Only the lines below starting at the one that contains "Mejores rodillos foam roller (50, 2410)" and ending at the one that contains "[Mejoresoutdoor] (31, 9)" are to be reproduced, exactly and with both ends kept.

*** Opening of Task data ***

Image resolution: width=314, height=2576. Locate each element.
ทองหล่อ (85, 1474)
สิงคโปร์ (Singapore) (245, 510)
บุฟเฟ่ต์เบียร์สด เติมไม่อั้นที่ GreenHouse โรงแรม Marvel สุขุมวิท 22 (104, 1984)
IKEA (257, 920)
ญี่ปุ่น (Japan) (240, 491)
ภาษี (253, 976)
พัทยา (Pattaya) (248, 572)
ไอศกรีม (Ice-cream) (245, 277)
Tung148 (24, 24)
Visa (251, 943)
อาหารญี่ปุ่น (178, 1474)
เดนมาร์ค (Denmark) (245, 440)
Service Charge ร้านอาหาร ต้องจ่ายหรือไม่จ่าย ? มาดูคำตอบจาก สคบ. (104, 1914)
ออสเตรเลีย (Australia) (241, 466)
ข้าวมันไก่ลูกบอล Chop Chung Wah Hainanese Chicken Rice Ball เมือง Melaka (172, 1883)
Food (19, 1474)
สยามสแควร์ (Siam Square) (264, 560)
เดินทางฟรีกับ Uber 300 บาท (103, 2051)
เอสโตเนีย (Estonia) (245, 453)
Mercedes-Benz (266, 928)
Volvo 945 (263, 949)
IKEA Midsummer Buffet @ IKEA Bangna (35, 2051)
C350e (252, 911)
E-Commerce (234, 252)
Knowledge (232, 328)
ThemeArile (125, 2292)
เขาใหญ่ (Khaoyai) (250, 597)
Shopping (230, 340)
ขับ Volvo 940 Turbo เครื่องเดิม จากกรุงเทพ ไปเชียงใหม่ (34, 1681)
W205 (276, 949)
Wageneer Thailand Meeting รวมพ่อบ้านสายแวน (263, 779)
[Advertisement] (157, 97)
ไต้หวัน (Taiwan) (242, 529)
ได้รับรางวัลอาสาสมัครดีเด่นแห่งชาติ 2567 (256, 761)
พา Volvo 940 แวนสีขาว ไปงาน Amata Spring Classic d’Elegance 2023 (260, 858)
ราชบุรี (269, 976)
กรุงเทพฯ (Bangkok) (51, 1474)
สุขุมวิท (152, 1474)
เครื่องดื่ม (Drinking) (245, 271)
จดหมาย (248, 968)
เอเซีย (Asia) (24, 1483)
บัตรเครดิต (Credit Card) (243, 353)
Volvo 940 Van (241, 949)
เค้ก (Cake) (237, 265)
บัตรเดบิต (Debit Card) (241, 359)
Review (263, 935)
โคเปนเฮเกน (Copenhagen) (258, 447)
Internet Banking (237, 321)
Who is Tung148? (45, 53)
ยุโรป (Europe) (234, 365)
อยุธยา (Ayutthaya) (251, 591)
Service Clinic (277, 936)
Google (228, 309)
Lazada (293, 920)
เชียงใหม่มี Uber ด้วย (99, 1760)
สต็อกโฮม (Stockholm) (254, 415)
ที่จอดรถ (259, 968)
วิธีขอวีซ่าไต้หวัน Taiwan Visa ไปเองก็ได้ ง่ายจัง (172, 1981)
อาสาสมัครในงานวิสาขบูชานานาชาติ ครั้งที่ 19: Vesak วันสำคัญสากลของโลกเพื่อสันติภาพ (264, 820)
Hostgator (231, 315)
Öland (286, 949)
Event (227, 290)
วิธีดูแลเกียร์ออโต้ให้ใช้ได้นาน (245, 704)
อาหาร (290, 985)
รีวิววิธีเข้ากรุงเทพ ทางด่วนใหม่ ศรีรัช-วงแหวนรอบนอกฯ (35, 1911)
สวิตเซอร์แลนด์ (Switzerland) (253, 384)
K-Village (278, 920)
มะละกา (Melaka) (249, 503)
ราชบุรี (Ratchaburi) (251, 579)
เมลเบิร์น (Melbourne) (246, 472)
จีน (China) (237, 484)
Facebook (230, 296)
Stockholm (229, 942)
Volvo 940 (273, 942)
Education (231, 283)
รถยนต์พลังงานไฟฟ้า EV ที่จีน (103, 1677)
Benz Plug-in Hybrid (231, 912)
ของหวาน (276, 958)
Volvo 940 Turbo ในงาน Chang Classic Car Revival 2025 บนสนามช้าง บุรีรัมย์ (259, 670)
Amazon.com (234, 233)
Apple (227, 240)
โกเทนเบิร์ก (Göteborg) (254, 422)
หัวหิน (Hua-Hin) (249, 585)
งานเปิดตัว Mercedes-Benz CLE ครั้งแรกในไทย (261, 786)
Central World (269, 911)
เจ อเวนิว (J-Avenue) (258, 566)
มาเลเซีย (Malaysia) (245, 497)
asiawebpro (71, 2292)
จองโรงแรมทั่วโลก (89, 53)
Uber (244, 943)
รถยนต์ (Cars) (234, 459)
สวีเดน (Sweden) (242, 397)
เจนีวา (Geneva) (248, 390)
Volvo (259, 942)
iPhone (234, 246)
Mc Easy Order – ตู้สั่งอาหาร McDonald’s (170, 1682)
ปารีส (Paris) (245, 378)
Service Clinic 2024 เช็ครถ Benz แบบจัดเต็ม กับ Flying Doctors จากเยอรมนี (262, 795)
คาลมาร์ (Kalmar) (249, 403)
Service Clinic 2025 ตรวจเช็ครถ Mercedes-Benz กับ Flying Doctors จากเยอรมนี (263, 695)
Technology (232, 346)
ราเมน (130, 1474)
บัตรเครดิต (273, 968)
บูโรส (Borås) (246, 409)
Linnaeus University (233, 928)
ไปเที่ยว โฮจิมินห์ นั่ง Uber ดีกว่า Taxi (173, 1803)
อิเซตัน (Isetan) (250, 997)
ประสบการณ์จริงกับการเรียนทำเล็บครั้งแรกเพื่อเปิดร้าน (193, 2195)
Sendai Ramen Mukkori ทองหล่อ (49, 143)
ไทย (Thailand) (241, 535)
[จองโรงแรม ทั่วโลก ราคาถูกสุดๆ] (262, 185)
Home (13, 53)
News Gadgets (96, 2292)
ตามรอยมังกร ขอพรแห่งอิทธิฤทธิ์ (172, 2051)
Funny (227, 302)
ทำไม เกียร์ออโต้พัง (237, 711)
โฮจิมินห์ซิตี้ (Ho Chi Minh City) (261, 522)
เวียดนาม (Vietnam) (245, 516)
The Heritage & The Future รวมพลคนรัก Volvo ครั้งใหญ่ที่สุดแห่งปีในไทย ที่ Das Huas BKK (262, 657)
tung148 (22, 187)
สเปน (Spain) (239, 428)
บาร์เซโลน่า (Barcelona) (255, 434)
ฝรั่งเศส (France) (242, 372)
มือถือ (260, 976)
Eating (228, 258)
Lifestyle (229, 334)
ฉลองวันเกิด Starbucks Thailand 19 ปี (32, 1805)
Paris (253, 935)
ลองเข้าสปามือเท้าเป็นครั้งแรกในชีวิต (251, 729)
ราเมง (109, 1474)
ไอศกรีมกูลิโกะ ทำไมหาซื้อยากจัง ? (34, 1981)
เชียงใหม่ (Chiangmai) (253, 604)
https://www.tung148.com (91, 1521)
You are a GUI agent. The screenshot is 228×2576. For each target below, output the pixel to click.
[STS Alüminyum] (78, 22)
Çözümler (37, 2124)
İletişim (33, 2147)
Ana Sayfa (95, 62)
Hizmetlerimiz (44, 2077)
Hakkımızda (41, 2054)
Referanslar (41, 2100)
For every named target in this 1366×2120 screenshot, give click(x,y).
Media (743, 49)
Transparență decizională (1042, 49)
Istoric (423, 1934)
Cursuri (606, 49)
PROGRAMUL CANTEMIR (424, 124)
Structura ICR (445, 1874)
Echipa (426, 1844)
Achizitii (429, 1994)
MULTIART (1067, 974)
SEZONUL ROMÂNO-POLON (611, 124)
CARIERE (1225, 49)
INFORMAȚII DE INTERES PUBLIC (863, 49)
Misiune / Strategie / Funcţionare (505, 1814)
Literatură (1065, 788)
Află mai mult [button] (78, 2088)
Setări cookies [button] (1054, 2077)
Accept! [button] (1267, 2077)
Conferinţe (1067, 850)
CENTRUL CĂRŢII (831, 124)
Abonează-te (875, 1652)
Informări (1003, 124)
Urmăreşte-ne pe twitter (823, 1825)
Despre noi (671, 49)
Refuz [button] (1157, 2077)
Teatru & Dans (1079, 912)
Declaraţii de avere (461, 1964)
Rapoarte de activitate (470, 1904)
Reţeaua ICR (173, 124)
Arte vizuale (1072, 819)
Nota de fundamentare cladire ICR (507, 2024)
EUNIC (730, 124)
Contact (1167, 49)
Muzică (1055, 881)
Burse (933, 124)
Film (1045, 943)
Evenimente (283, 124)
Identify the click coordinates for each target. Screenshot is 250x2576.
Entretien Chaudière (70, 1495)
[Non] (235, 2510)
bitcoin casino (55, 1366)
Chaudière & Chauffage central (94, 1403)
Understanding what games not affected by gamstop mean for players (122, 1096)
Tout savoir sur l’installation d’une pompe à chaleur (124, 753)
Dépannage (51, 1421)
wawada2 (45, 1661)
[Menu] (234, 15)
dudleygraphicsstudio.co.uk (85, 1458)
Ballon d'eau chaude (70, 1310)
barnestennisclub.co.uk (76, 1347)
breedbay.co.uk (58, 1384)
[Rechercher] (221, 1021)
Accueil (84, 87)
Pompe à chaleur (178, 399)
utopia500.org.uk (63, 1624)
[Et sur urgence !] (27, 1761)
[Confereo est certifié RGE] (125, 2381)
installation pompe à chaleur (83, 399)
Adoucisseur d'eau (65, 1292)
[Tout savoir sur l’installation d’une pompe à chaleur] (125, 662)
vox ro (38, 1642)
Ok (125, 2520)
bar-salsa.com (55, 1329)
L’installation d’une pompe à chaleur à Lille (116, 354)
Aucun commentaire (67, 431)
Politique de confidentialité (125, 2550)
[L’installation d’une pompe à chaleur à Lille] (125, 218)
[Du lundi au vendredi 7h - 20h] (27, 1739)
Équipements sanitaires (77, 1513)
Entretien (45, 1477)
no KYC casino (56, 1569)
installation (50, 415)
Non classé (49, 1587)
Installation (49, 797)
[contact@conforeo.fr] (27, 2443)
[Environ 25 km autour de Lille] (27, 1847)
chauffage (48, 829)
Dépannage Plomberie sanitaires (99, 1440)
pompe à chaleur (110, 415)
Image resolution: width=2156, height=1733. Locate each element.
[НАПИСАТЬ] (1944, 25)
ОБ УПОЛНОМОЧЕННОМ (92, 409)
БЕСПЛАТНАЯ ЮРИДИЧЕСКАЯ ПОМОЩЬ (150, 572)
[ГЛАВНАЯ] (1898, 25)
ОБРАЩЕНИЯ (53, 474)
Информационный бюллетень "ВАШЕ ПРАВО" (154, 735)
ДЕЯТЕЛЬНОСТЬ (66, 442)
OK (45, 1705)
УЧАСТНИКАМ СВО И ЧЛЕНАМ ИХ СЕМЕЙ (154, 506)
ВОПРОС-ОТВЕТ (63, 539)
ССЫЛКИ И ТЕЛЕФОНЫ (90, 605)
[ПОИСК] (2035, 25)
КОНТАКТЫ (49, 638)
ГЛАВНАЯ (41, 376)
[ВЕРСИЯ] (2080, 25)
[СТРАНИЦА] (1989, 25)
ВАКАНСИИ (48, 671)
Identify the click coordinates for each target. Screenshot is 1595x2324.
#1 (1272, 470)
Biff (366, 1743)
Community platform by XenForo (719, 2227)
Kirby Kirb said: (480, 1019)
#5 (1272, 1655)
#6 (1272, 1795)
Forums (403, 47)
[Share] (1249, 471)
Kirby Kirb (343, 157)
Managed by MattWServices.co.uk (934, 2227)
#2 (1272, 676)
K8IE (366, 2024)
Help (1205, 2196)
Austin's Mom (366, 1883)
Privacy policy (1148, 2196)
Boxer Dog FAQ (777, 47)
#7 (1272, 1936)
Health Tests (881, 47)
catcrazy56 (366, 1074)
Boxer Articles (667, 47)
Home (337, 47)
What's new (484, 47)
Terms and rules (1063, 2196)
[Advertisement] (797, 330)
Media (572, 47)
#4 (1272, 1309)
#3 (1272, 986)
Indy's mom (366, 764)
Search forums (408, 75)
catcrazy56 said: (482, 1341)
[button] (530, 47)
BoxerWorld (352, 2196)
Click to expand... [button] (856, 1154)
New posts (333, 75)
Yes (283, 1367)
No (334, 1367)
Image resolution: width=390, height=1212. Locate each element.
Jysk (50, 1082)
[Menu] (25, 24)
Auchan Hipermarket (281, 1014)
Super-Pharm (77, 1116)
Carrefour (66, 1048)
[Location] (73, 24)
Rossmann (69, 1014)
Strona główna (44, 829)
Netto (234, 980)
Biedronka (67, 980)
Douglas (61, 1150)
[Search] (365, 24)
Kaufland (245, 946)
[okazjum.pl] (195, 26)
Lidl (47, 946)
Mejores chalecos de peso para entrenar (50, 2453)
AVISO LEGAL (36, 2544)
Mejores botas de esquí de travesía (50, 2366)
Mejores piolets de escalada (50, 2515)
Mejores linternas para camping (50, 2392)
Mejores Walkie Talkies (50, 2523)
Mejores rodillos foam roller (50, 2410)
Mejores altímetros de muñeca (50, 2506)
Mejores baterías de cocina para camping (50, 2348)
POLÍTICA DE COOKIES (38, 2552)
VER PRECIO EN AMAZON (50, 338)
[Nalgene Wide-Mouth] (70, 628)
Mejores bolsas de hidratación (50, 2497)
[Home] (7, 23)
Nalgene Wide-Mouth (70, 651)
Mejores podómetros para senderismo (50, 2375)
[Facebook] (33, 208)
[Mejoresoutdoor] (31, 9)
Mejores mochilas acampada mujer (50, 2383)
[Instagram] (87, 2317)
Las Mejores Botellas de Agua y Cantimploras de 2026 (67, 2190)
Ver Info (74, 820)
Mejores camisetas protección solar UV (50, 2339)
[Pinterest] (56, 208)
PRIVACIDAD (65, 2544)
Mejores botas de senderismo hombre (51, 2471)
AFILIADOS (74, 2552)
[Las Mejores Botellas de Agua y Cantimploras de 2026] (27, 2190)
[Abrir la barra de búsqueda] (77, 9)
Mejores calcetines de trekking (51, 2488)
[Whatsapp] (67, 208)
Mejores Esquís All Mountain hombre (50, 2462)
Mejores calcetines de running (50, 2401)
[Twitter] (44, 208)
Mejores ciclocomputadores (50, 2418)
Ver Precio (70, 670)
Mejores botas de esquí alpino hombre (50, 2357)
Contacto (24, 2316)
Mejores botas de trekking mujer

*** Close of Task data ***

**Problem solution**
Mejores rodillos foam roller (50, 2410)
Mejores altímetros de muñeca (50, 2506)
Mejores baterías de cocina para camping (50, 2348)
POLÍTICA DE COOKIES (38, 2552)
VER PRECIO EN AMAZON (50, 338)
[Nalgene Wide-Mouth] (70, 628)
Mejores bolsas de hidratación (50, 2497)
[Home] (7, 23)
Nalgene Wide-Mouth (70, 651)
Mejores podómetros para senderismo (50, 2375)
[Facebook] (33, 208)
[Mejoresoutdoor] (31, 9)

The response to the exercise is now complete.